GIVEN EXERCISE:
Rewrite the items below, changing every "Instruction" to "Goal" and leaving everything else the same.

INPUT:
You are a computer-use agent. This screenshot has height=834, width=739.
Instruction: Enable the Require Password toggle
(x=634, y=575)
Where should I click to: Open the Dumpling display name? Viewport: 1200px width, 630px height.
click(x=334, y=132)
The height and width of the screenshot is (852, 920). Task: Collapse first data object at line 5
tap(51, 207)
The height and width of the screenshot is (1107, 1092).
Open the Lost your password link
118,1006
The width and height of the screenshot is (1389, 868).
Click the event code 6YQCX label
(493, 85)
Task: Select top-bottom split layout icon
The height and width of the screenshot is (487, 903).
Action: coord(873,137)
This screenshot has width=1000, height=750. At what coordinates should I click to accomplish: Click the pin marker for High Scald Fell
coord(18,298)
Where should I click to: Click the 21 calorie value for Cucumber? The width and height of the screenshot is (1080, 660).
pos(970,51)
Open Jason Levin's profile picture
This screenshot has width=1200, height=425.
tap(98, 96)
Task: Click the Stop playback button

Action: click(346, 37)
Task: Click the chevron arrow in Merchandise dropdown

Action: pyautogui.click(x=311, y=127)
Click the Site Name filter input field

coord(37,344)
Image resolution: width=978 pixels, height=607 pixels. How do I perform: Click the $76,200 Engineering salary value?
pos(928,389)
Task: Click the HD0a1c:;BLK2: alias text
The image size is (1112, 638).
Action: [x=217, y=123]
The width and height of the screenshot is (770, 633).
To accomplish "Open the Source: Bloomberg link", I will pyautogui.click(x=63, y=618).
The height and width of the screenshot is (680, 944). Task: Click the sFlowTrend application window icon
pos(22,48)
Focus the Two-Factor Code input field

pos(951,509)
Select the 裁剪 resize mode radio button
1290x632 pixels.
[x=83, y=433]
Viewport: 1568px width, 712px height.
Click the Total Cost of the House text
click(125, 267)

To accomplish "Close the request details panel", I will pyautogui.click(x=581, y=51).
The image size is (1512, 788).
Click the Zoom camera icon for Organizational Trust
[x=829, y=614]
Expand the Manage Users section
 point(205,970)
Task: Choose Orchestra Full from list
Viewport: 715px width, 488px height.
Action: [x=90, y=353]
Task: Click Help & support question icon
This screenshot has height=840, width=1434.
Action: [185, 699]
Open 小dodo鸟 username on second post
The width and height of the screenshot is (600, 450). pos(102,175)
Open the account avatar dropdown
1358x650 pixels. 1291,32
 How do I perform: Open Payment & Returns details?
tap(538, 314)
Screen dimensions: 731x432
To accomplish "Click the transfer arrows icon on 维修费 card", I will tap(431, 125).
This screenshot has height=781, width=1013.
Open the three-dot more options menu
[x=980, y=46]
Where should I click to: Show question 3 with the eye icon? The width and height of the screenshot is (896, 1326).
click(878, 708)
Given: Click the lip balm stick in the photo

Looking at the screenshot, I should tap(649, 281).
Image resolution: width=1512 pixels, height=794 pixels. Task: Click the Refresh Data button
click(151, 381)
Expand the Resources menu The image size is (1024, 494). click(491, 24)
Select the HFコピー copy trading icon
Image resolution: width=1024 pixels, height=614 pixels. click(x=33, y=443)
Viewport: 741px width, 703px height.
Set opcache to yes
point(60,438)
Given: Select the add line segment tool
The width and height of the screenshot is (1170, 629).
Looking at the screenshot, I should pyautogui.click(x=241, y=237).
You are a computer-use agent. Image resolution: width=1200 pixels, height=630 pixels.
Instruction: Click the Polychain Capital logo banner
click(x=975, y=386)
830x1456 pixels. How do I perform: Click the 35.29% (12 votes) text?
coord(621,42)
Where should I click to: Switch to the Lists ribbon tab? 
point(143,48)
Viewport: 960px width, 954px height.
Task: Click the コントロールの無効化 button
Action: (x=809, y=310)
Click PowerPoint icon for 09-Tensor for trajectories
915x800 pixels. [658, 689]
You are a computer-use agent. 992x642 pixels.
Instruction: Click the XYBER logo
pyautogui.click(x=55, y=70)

SOLVED EXERCISE:
You are a computer-use agent. This screenshot has height=834, width=739.
Goal: Enable the Require Password toggle
(x=634, y=575)
Where should I click to: Open the Dumpling display name? Viewport: 1200px width, 630px height.
click(x=334, y=132)
The height and width of the screenshot is (852, 920). Task: Collapse first data object at line 5
tap(51, 207)
The height and width of the screenshot is (1107, 1092).
Open the Lost your password link
118,1006
The width and height of the screenshot is (1389, 868).
Click the event code 6YQCX label
(493, 85)
Task: Select top-bottom split layout icon
The height and width of the screenshot is (487, 903).
Action: coord(873,137)
This screenshot has width=1000, height=750. At what coordinates should I click to accomplish: Click the pin marker for High Scald Fell
coord(18,298)
Where should I click to: Click the 21 calorie value for Cucumber? The width and height of the screenshot is (1080, 660).
pos(970,51)
Open Jason Levin's profile picture
This screenshot has width=1200, height=425.
tap(98, 96)
Task: Click the Stop playback button

Action: click(346, 37)
Task: Click the chevron arrow in Merchandise dropdown

Action: pyautogui.click(x=311, y=127)
Click the Site Name filter input field

coord(37,344)
Image resolution: width=978 pixels, height=607 pixels. How do I perform: Click the $76,200 Engineering salary value?
pos(928,389)
Task: Click the HD0a1c:;BLK2: alias text
The image size is (1112, 638).
Action: [x=217, y=123]
The width and height of the screenshot is (770, 633).
To accomplish "Open the Source: Bloomberg link", I will pyautogui.click(x=63, y=618).
The height and width of the screenshot is (680, 944). Task: Click the sFlowTrend application window icon
pos(22,48)
Focus the Two-Factor Code input field

pos(951,509)
Select the 裁剪 resize mode radio button
1290x632 pixels.
[x=83, y=433]
Viewport: 1568px width, 712px height.
Click the Total Cost of the House text
click(125, 267)

To accomplish "Close the request details panel", I will pyautogui.click(x=581, y=51).
The image size is (1512, 788).
Click the Zoom camera icon for Organizational Trust
[x=829, y=614]
Expand the Manage Users section
 point(205,970)
Task: Choose Orchestra Full from list
Viewport: 715px width, 488px height.
Action: [x=90, y=353]
Task: Click Help & support question icon
This screenshot has height=840, width=1434.
Action: [185, 699]
Open 小dodo鸟 username on second post
The width and height of the screenshot is (600, 450). pos(102,175)
Open the account avatar dropdown
1358x650 pixels. 1291,32
 How do I perform: Open Payment & Returns details?
tap(538, 314)
Screen dimensions: 731x432
To accomplish "Click the transfer arrows icon on 维修费 card", I will tap(431, 125).
This screenshot has height=781, width=1013.
Open the three-dot more options menu
[x=980, y=46]
Where should I click to: Show question 3 with the eye icon? The width and height of the screenshot is (896, 1326).
click(878, 708)
Given: Click the lip balm stick in the photo

Looking at the screenshot, I should tap(649, 281).
Image resolution: width=1512 pixels, height=794 pixels. Task: Click the Refresh Data button
click(151, 381)
Expand the Resources menu The image size is (1024, 494). click(491, 24)
Select the HFコピー copy trading icon
Image resolution: width=1024 pixels, height=614 pixels. click(x=33, y=443)
Viewport: 741px width, 703px height.
Set opcache to yes
point(60,438)
Given: Select the add line segment tool
The width and height of the screenshot is (1170, 629).
Looking at the screenshot, I should pyautogui.click(x=241, y=237).
You are a computer-use agent. Image resolution: width=1200 pixels, height=630 pixels.
Goal: Click the Polychain Capital logo banner
click(x=975, y=386)
830x1456 pixels. How do I perform: Click the 35.29% (12 votes) text?
coord(621,42)
Where should I click to: Switch to the Lists ribbon tab? 
point(143,48)
Viewport: 960px width, 954px height.
Task: Click the コントロールの無効化 button
Action: (x=809, y=310)
Click PowerPoint icon for 09-Tensor for trajectories
915x800 pixels. [658, 689]
You are a computer-use agent. 992x642 pixels.
Goal: Click the XYBER logo
pyautogui.click(x=55, y=70)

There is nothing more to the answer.